Role of Klf4 in iNOS expression upon LPS stimulation. (A) RT-PCR for iNOS mRNA demonstrates a significant decrease in iNOS mRNA levels upon Klf4 knockdown compared to LPS-treated cells. (B) Immunoblot showing iNOS levels under different conditions. There is a significant decrease in iNOS proteins levels in Si+LPS cells compared to LPS-treated cells. The graphs represent relative iNOS mRNA and protein levels with respect to the untreated controls. (C) Nitrite assay using Griess reagent was carried out to measure iNOS activity. A significant reduction is noticed in NO production as a result of Klf4 knockdown in LPS-treated samples. (D) Luciferase assay for iNOS promoter activity. Data is represented as relative luciferase units/amount of protein (in μg). A more-than-3-fold decrease is observed in luciferase activity in Si+LPS cells compared to LPS-treated cells. (E) EMSA carried out with nuclear extracts of control and LPS-treated BV-2 cells.

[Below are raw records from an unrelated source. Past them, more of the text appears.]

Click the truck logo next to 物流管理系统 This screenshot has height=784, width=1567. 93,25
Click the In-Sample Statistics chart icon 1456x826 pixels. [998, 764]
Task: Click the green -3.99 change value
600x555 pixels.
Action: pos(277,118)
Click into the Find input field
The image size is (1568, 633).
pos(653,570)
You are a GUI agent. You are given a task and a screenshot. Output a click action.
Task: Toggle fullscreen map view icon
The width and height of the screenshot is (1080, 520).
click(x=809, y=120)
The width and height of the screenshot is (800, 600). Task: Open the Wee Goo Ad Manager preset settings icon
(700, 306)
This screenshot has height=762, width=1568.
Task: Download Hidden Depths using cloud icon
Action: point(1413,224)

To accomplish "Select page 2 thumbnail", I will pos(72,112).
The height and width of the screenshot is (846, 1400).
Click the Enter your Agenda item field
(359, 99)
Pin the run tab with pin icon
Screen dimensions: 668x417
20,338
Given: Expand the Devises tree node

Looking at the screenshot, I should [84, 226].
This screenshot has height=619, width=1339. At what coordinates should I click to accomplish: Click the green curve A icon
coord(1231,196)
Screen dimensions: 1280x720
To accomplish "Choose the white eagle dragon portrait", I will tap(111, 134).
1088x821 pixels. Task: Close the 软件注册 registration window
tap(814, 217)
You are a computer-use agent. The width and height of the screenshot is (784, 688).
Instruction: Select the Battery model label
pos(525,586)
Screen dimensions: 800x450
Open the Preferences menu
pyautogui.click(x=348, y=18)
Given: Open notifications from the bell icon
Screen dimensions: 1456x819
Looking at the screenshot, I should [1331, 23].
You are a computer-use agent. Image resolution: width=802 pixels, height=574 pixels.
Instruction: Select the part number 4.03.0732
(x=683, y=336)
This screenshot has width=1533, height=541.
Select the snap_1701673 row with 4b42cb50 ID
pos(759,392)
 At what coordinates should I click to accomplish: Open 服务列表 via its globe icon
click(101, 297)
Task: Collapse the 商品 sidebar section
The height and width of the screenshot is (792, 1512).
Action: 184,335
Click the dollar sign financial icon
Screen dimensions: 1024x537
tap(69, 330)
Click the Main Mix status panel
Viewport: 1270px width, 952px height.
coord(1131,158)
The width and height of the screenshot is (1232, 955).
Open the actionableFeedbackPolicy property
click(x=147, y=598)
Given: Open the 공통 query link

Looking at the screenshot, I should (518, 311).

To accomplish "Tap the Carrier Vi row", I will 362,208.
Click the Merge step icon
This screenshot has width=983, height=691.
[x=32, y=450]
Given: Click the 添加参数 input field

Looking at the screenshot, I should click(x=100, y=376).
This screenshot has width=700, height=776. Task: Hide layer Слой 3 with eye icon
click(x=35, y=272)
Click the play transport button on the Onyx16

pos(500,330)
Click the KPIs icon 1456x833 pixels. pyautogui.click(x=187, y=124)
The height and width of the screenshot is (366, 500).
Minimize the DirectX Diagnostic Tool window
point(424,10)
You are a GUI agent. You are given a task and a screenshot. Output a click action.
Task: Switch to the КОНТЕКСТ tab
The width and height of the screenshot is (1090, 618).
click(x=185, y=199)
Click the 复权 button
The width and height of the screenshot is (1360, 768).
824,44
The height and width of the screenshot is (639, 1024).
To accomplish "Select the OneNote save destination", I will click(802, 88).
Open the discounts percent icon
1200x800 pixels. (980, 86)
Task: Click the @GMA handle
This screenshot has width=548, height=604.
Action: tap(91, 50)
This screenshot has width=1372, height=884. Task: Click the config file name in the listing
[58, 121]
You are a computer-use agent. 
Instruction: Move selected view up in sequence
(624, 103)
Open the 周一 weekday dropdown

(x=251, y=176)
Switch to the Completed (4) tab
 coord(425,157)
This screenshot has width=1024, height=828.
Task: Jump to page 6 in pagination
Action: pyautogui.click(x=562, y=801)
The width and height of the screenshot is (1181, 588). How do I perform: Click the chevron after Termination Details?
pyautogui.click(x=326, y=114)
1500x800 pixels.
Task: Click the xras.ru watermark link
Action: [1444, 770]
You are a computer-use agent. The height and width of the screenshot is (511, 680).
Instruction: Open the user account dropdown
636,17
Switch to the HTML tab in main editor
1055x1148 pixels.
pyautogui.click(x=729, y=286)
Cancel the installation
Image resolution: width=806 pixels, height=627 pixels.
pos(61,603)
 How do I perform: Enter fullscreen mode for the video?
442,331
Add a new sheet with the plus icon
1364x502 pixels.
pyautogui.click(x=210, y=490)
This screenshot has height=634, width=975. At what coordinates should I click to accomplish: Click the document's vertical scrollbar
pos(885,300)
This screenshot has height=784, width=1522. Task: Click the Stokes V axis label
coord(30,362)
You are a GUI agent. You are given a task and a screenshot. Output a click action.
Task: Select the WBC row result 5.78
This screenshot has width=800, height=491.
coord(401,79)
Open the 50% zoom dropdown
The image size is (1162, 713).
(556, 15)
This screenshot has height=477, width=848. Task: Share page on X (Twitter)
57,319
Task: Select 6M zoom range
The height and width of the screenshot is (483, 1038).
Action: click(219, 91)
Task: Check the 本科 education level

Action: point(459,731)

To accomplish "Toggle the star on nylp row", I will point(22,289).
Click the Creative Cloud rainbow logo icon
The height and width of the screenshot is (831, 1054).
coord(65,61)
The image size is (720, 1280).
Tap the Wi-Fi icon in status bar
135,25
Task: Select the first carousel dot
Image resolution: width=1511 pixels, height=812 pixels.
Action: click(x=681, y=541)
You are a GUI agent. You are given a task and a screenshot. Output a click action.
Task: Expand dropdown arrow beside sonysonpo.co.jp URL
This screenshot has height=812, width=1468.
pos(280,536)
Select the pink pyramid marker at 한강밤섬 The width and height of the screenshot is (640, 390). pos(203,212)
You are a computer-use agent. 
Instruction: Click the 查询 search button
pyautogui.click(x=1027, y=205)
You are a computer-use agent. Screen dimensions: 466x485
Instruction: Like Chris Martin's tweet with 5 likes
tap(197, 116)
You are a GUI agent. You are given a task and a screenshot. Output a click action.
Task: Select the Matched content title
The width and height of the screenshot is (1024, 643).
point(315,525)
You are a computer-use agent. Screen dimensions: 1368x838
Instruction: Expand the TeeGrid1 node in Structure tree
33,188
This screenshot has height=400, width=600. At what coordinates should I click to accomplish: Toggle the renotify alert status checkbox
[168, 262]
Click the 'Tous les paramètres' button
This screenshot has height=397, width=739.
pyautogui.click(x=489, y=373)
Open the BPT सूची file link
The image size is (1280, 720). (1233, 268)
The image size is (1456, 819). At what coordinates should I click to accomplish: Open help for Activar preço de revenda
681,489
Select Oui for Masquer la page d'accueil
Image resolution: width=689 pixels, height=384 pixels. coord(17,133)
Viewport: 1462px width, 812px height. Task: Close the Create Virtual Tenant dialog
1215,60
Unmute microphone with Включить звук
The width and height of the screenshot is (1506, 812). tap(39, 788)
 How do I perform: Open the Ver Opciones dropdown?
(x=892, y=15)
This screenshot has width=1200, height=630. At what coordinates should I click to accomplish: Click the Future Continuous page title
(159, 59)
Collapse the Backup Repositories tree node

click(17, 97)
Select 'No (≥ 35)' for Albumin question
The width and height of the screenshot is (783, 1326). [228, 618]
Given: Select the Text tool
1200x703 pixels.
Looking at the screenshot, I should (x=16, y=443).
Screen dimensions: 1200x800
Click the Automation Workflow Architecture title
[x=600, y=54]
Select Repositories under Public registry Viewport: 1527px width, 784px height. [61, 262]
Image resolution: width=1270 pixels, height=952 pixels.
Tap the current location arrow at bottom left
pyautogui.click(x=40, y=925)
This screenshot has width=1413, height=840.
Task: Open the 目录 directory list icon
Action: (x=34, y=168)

Lane 1 shows free iNOS probe, whereas a shift is noticed in lane 2 when nuclear extracts were incubated with the probe. Lane 3 shows a supershift when Klf4-specific antibody was incubated with the probe and the nuclear extracts. The shift and supershift are indicated by arrows. Lane 4 shows a decreased shift when nuclear extracts from unstimulated control BV-2 cells were incubated with the iNOS probe. In lane 5, in addition to biotinylated probe, a 100-molar excess of unbiotinylated (Cold) probe was added along with nuclear extracts from LPS-stimulated cells. No significant band is observed in this lane. *, **, Statistical differences in comparison to control values and #, Statistical differences with respect to LPS-treated values respectively (* p < 0.05, ** p < 0.01, # p < 0.01).